[TEXTAUSZUG]
Beim Auftaktspiel der Nationalmannschaft gegen Japan (1:2) war Brinkert in Doha im Stadion. Da sich bei diesem Spiel auch die nach Katar gereiste Innenministerin Nancy Faeser (SPD) mit der „One Love“-Binde auf der Tribüne zeigte, entstand im Netz die Spekulation, die Geste der Politikerin und der Sportler seien unter Beteiligung des Werbers koordiniert worden.
Im Gespräch mit WELT weist Brinkert jedoch jede Einflussnahme zurück: „Mit der Mund-zu-Geste und deren Entscheidungsfindung im Team haben wir als Agentur und ich als Person genauso wenig zu tun, wie mit der europäischen Gemeinschaftsidee der ‚One Love‘-Binde. Richtig ist, dass wir seit vielen Jahren über viele Projekte hinweg vertrauensvoll und vertraulich mit und für den DFB arbeiten. Unsere Ansprechpartner sind dabei die Kollegen von Marketing und Kommunikation, nicht die des Team-Managements der Nationalmannschaft vor Ort bei einem Turnier oder bei den Länderspielen. Dass die Innenministerin auf der Tribüne die ‚One Love-Binde‘ trug, hat mich genauso überrascht wie die Fans im Stadion oder am TV. Es gab und gibt bis heute keinen Kontakt mit ihr oder ihrem Team.“
Die Herz-Geste wurde verworfen
Tatsächlich ist inzwischen bekannt, dass nicht alle Spieler am Tag vor dem Spiel gegen Japan überzeugt waren, dass man ein Zeichen setzen müsse. Zuvor hatte der Weltverband Fifa sieben Fußballverbänden untersagt, die „One Love“-Kapitänsbinde zu tragen.

Zeilen des Datensatzes
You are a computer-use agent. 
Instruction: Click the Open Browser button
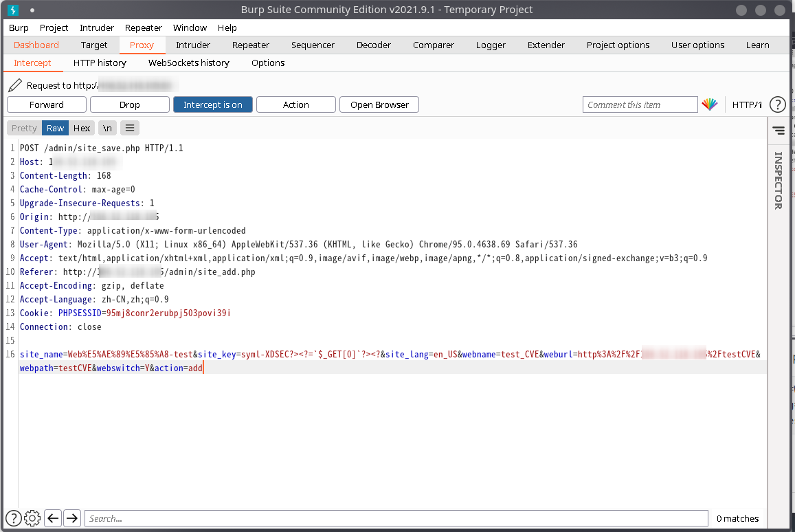(x=379, y=104)
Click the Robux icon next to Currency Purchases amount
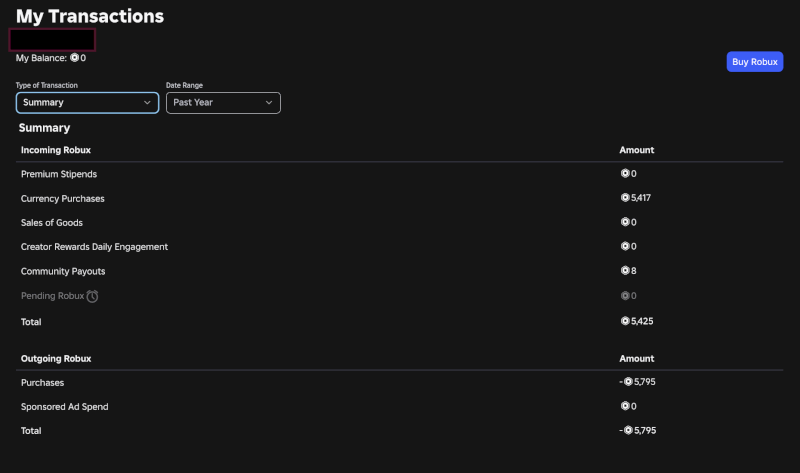This screenshot has width=800, height=473. (625, 198)
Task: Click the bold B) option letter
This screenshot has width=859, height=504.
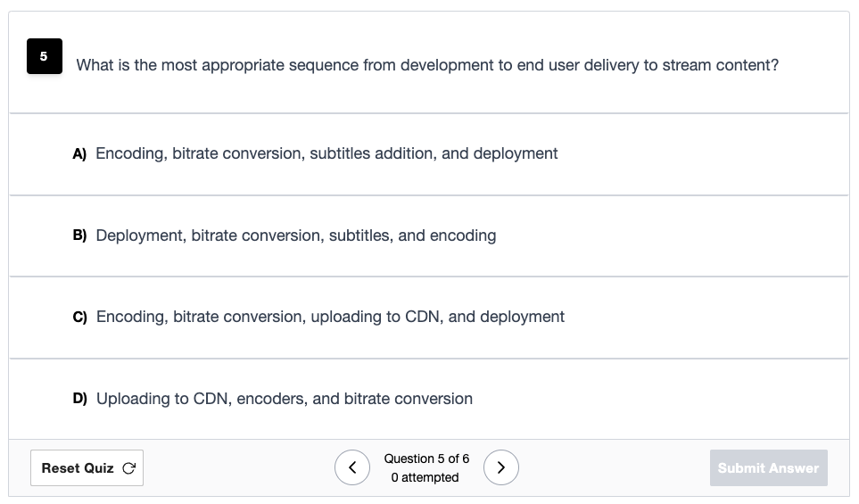Action: (79, 235)
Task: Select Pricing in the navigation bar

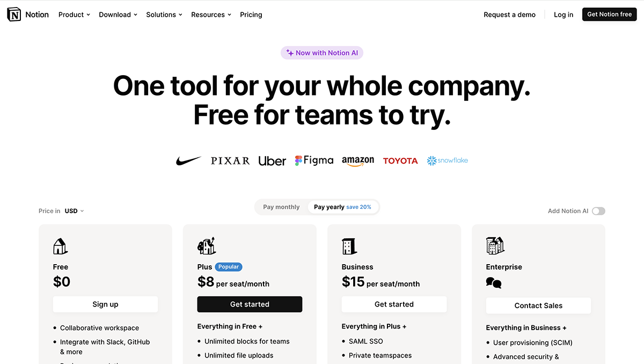Action: click(x=251, y=14)
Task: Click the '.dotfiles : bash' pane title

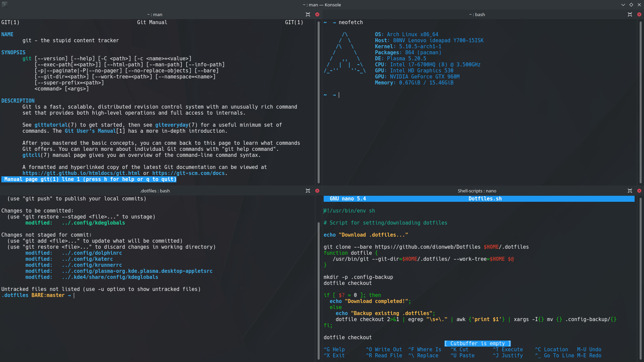Action: coord(155,191)
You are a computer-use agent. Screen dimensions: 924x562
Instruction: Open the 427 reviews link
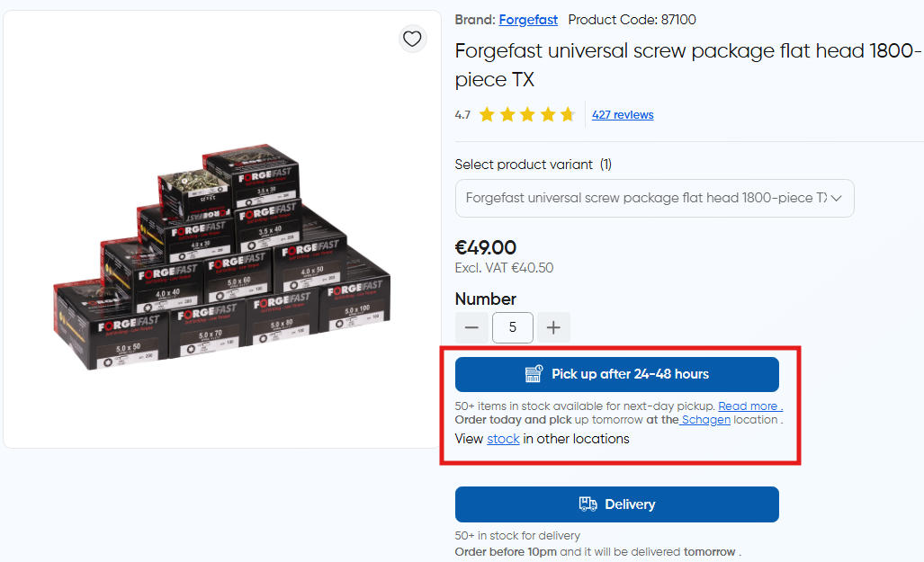pos(623,115)
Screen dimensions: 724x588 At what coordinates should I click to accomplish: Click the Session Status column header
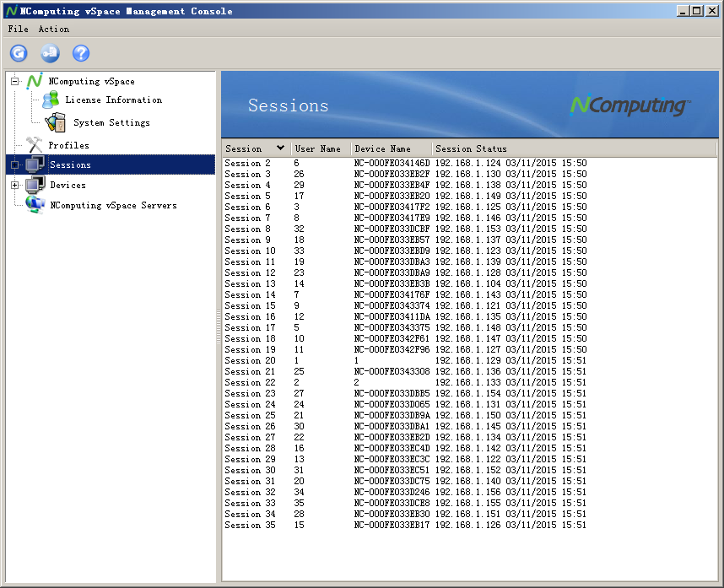coord(471,148)
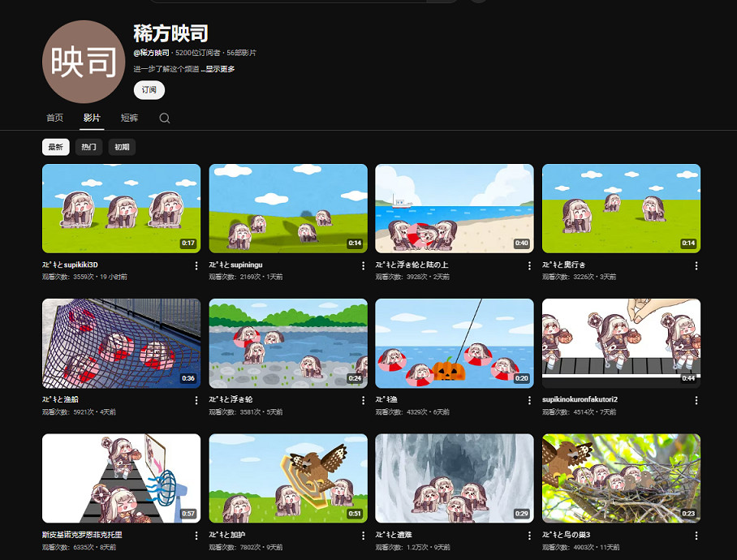This screenshot has width=737, height=560.
Task: Switch to the 首页 tab
Action: (54, 118)
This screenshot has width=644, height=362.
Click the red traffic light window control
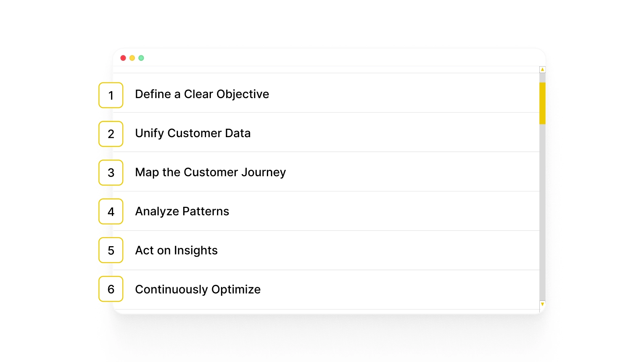(123, 58)
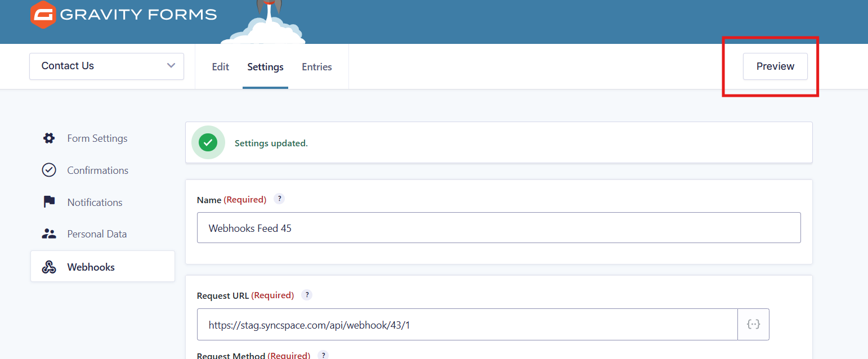The image size is (868, 359).
Task: Click the Gravity Forms hexagon logo
Action: pyautogui.click(x=43, y=15)
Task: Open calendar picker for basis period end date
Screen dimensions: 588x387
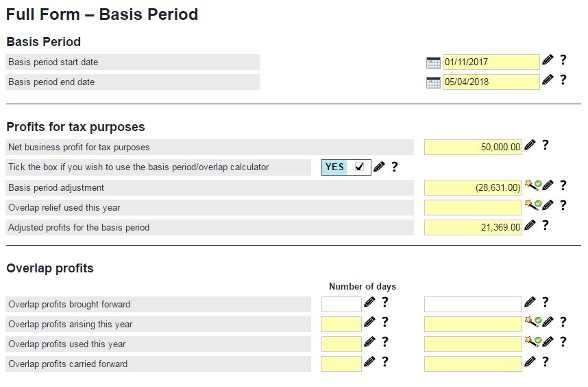Action: point(433,82)
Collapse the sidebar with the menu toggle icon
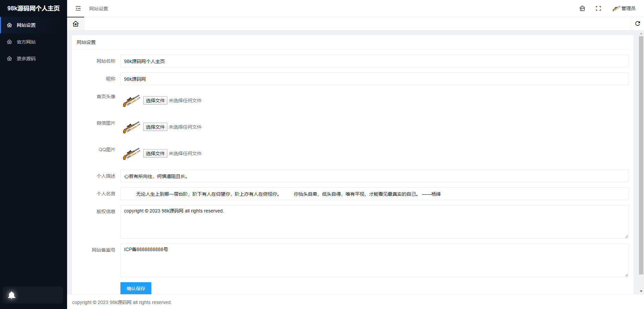Image resolution: width=644 pixels, height=309 pixels. [78, 8]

[AUFGABEN]
a - Nennen Sie alle geografischen Namen, also Länder und Städte, die im Textauszug vorkommen.
b - Geben Sie den Textauszug ab den Worten „Beim Auftaktspiel der“ wieder und hören Sie nach „Werbers koordiniert worden.“ auf. Tauschen Sie dabei „Politikerin“ gegen „Ministerin“ aus.

[LÖSUNGEN]
a - Japan, Doha, Katar

b -
Beim Auftaktspiel der Nationalmannschaft gegen Japan (1:2) war Brinkert in Doha im Stadion. Da sich bei diesem Spiel auch die nach Katar gereiste Innenministerin Nancy Faeser (SPD) mit der „One Love“-Binde auf der Tribüne zeigte, entstand im Netz die Spekulation, die Geste der Ministerin und der Sportler seien unter Beteiligung des Werbers koordiniert worden.